START MATERIAL SHOWN
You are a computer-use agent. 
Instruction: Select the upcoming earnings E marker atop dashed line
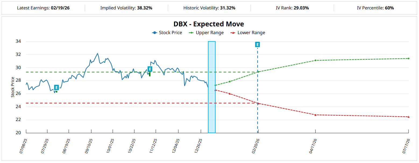(257, 45)
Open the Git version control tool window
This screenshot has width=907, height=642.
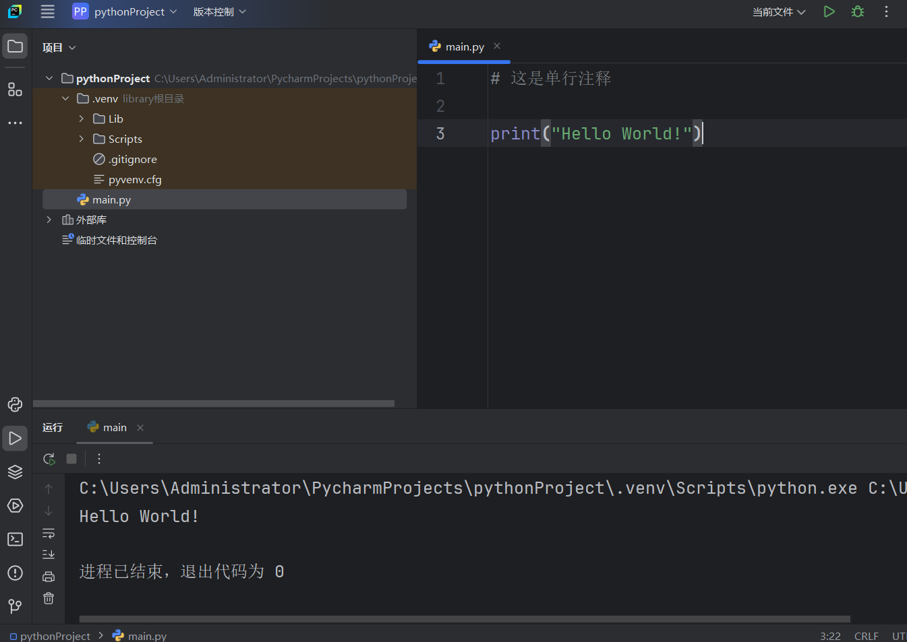click(x=15, y=606)
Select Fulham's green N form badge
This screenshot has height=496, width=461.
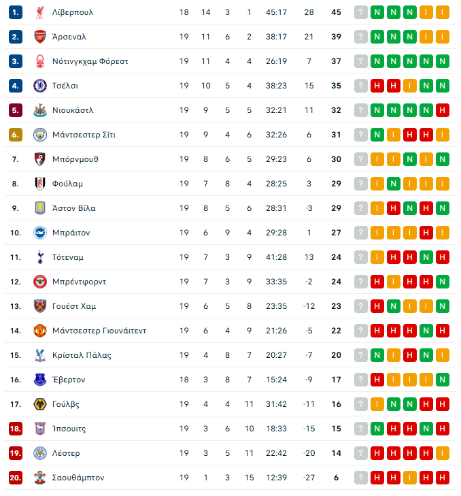pyautogui.click(x=394, y=184)
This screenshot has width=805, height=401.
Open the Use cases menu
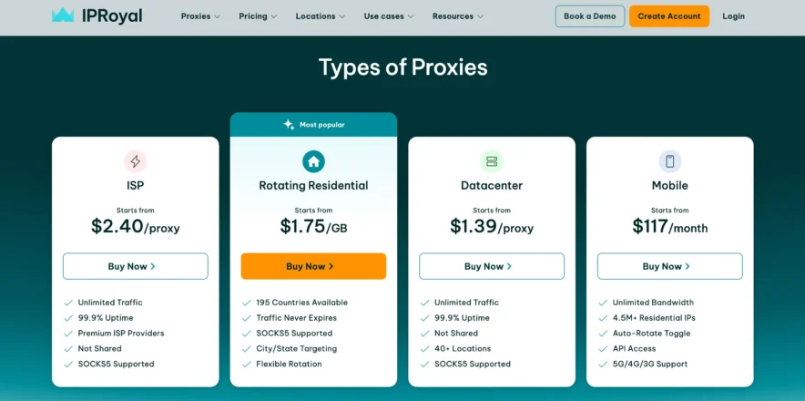tap(389, 16)
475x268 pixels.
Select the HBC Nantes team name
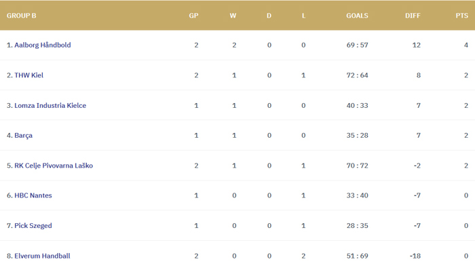click(33, 195)
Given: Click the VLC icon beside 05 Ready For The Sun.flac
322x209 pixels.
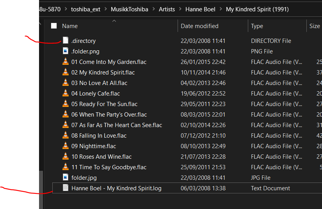Looking at the screenshot, I should 66,104.
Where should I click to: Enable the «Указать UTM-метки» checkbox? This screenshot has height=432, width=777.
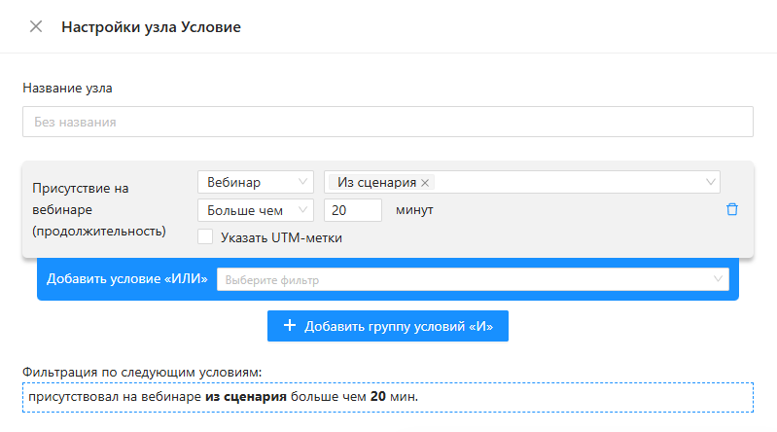click(205, 236)
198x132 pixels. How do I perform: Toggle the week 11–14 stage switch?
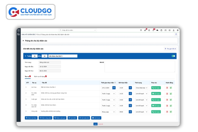click(x=173, y=56)
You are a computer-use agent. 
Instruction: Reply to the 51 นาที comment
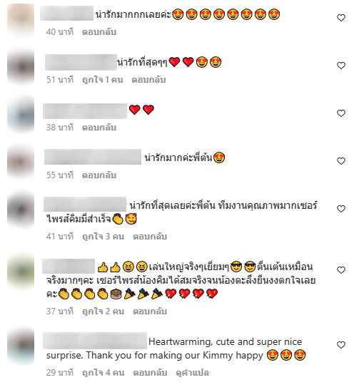coord(148,80)
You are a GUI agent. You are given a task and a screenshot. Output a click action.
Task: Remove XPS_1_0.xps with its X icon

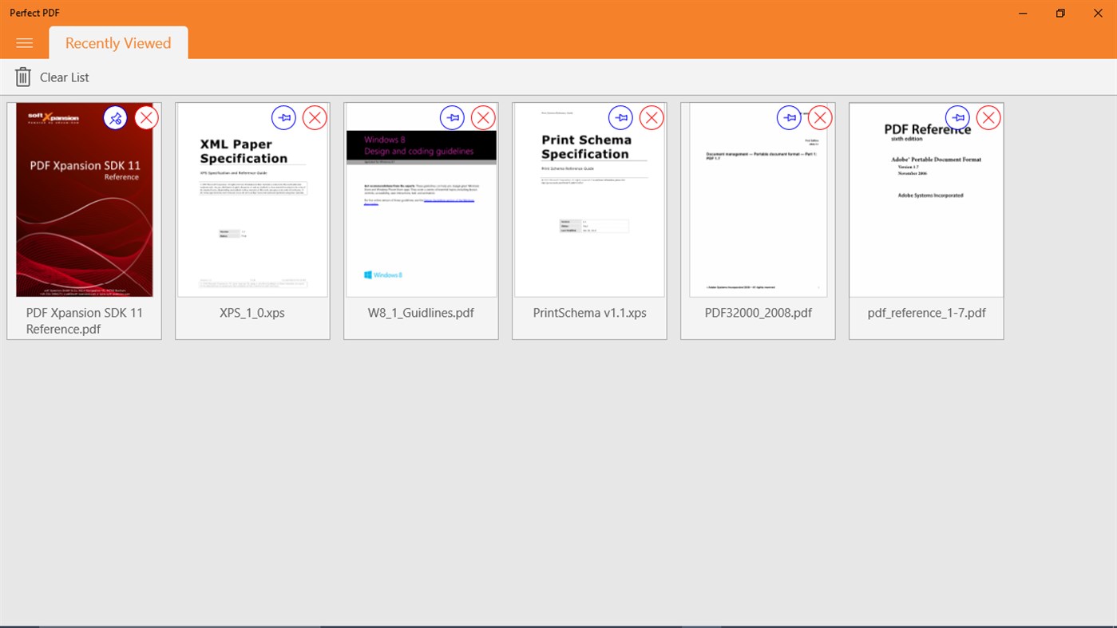pyautogui.click(x=315, y=117)
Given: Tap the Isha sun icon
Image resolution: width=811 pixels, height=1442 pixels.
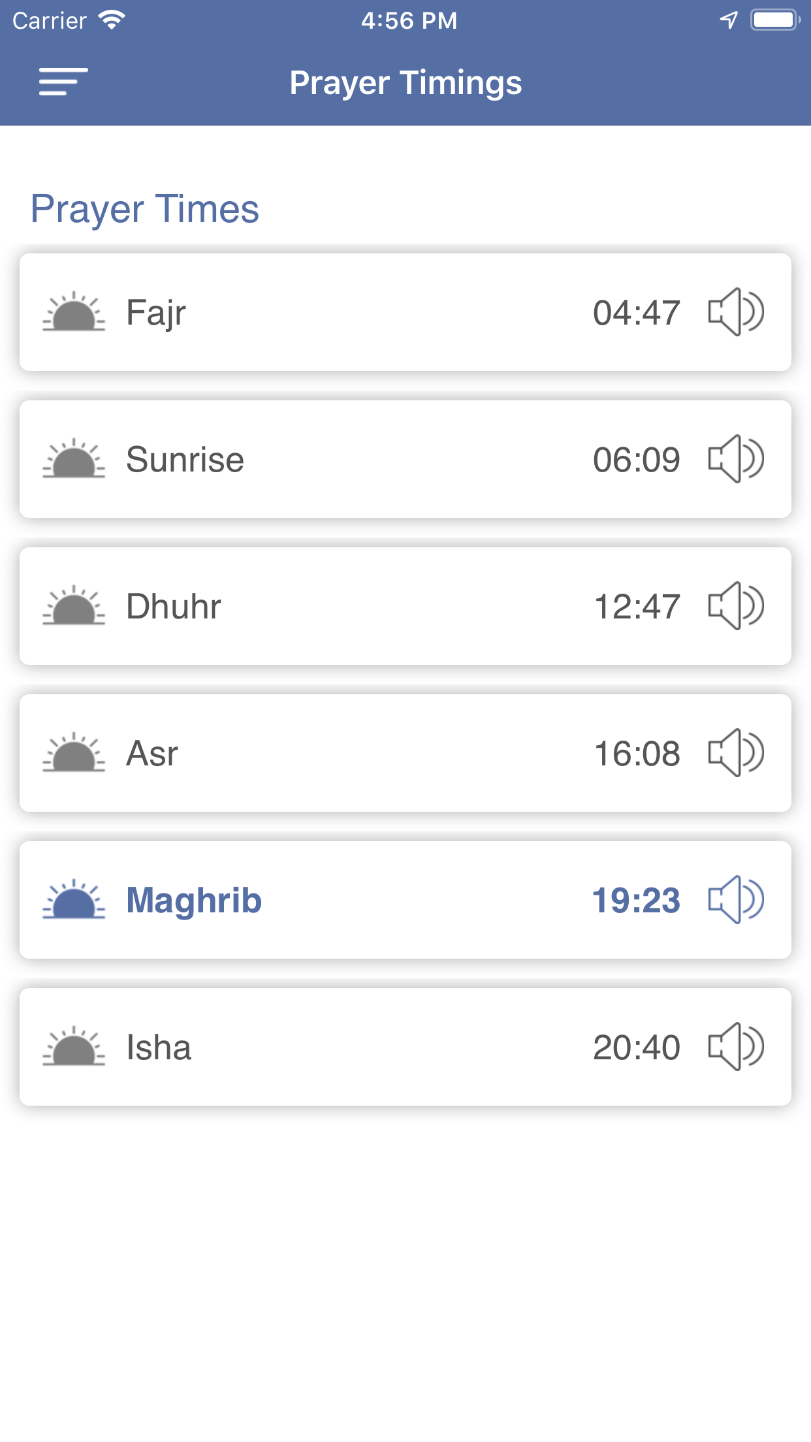Looking at the screenshot, I should (x=74, y=1047).
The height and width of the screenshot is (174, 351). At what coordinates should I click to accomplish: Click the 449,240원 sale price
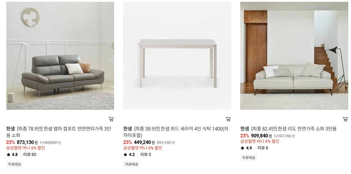click(x=144, y=142)
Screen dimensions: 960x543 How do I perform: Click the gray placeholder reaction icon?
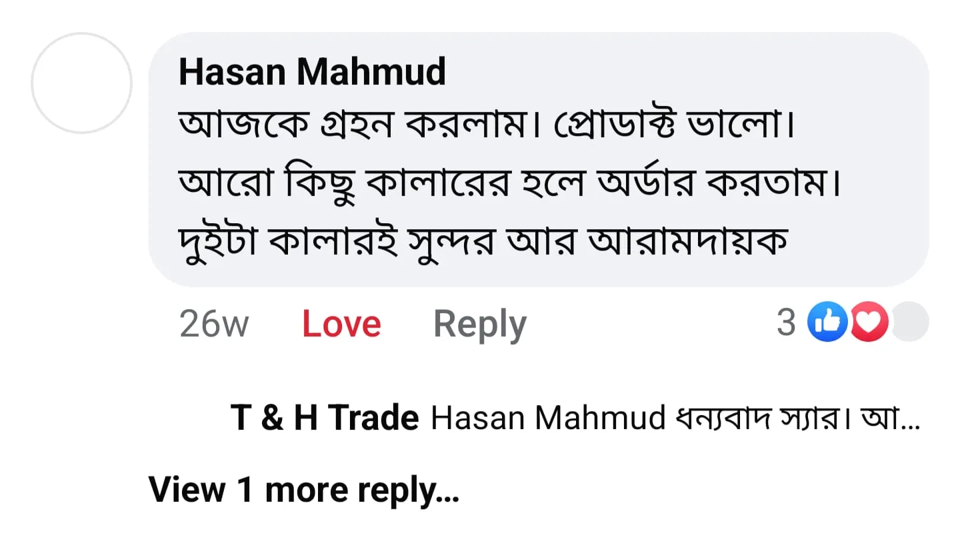(x=911, y=322)
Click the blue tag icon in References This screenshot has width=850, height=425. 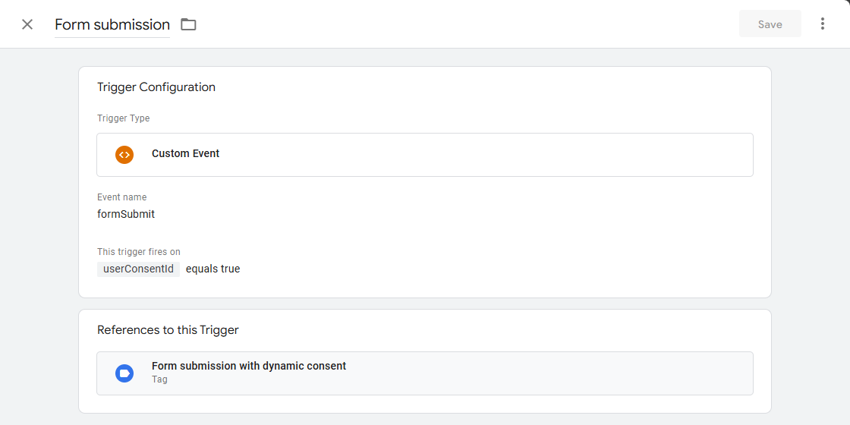124,373
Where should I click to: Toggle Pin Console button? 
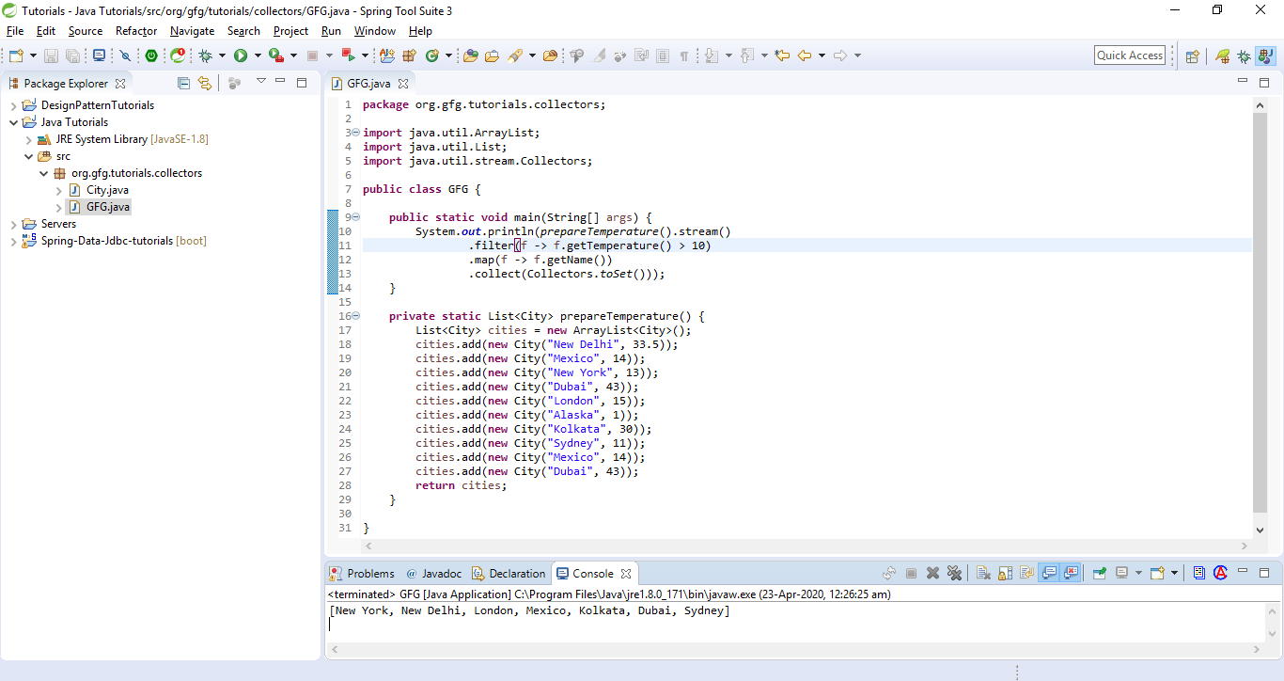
END MATERIAL SHOWN
*WHAT TO DO*.
Reproduce, word for word, only the lines in the records above from the line with "Where should I click to: Enable" through the line with "Given: Tap the Isha sun icon", including both ends; omit the pictures.

*ANSWER TO THIS EXERCISE*.
Where should I click to: Enable the «Указать UTM-метки» checkbox? This screenshot has height=432, width=777.
click(205, 236)
198x132 pixels. How do I perform: Toggle the week 11–14 stage switch?
click(x=173, y=56)
You are a computer-use agent. 
Instruction: Reply to the 51 นาที comment
coord(148,80)
You are a GUI agent. You are given a task and a screenshot. Output a click action.
Task: Remove XPS_1_0.xps with its X icon

pyautogui.click(x=315, y=117)
Given: Tap the Isha sun icon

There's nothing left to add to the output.